Between March and June 2016 the Government consulted on a package of reforms to the death certification process and the introduction of medical examiners. The reforms aim to improve engagement with the bereaved in the process of death certification and offer them an opportunity to raise any concerns, as well as improving the quality and accuracy of Medical Certificates of Cause of Death. Safeguards will be enhanced in the process to enable medical examiners to report matters of a clinical governance nature to support local learning and changes to practice and procedures.
As part of the drive to further improve patient safety, I have today published the Government’s response to consultation on the introduction of medical examiners and the reforms of death certification in England and Wales and a copy is attached.
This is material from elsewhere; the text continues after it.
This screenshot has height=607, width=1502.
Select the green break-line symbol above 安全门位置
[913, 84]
This sets out the Government’s intention to introduce a system of medical examiners in England. The Welsh Government consulted separately in Wales.
Medical examiners are a key element of the death certification reforms, which, once in place, will deliver a more comprehensive system of assurances for all non-coronial deaths regardless of whether the deceased is buried or cremated. Medical examiners will be employed in the NHS system, ensuring lines of accountability are separate from NHS acute trusts but allowing for access to information in the sensitive and urgent timescales to register a death.
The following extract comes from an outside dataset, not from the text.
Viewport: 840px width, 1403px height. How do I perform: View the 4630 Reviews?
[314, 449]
The response to the consultation demonstrates that there is widespread support for the aims of the reforms and for the introduction of medical examiners, but there were concerns about some aspects of the proposals. In particular concerns were raised about how the proposed model, based in local authorities, would work in practice and about the timeframes for implementing the system. Feedback on a proposed funding model was also received.
Since the Government consulted on the package of Death Certification Reforms, events have moved on. New information about how a medical examiner system could be introduced has been generated by the Department of Health and Social Care’s (DHSC) medical examiner pilot sites, early adopters of the medical examiner system, as well as from the Learning from Deaths initiative.
There will be two stages to funding the ME system to enable its introduction while legislation is in progress. Initially, medical examiners will be funded through the existing fee for completing medical cremation forms, in combination with central government funding for medical examiner work not covered by those fees. Following this interim period and when Parliamentary time allows for the system to move to a statutory footing, the funding of the system will need to be revisited. The existing medical cremation forms and fees payable associated with those forms will continue to apply for the interim period.
The Government has proposed that all child deaths (up to age 18) be exempt from the cost associated with the Medical Examiner system. This aligns with the broader purpose of the Government’s recent announcement about steps to ensure that no bereaved family will have to pay for the essential costs of burying or cremating their child.